Roach_Tutorial - david-macmahon/wiki_convert_test GitHub Wiki

In this tutorial, you will create a simple Simulink design using both standard Xilinx system generator blockset, as well as library blocks specific to ROACH. At the end of this tutorial, you will have a BORPH executable file, a BOF file, and you will know how to interact with your running hardware design using BORPH.

• **Written request**:
Copy out the ROACH tutorial introduction above word for word, from its title line through its last sentence.

• **Source data**:
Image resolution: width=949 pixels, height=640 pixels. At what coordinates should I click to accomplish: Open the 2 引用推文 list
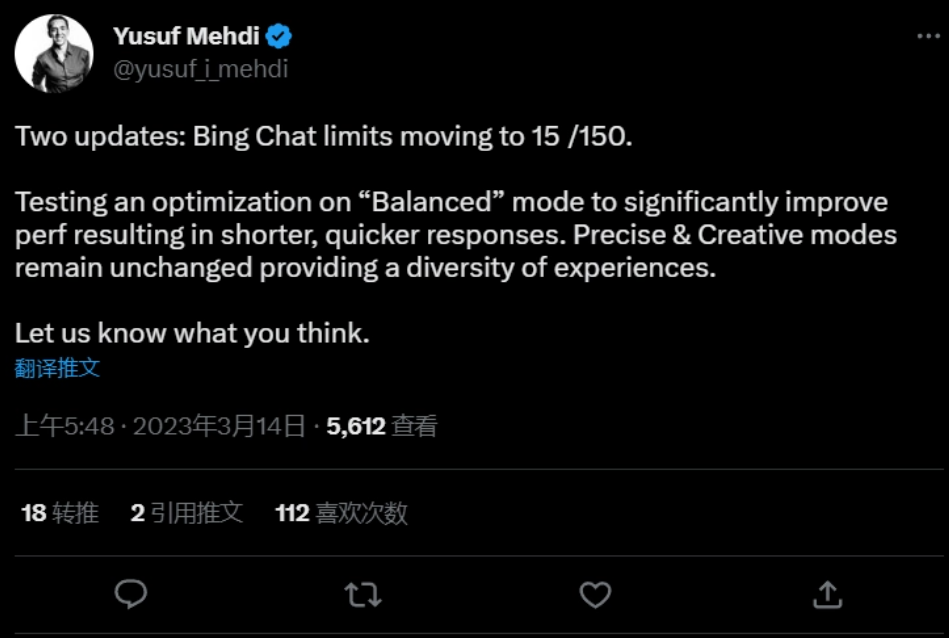[x=186, y=513]
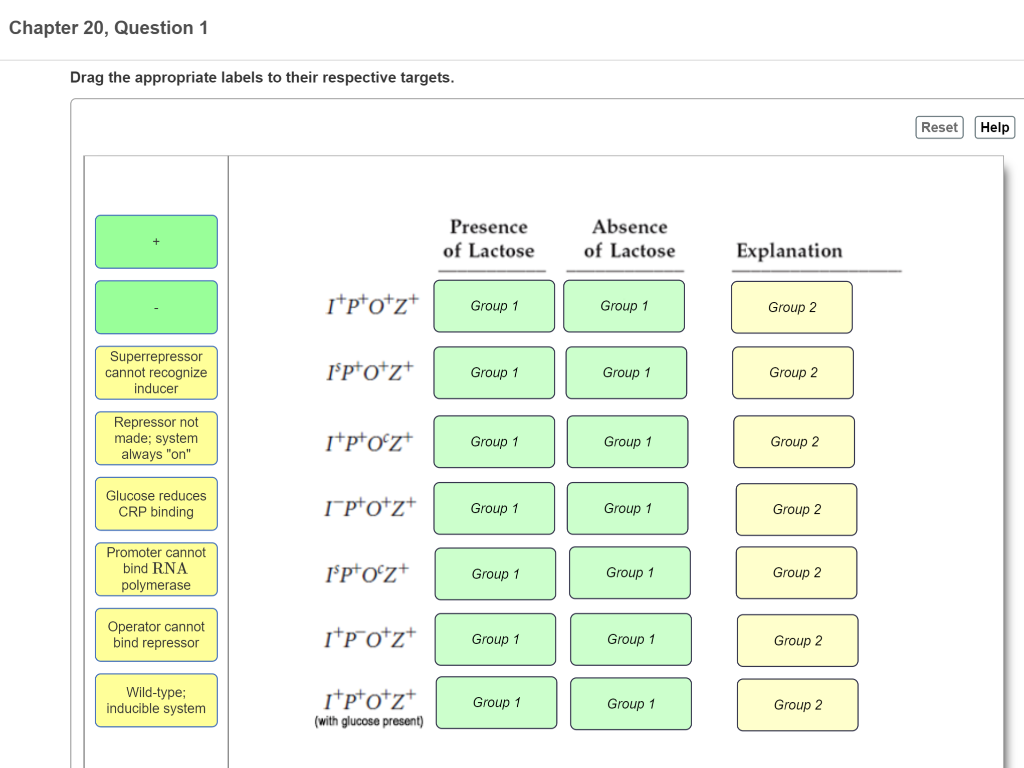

• **Output**:
Roach_Tutorial - david-macmahon/wiki_convert_test GitHub Wiki

In this tutorial, you will create a simple Simulink design using both standard Xilinx system generator blockset, as well as library blocks specific to ROACH. At the end of this tutorial, you will have a BORPH executable file, a BOF file, and you will know how to interact with your running hardware design using BORPH.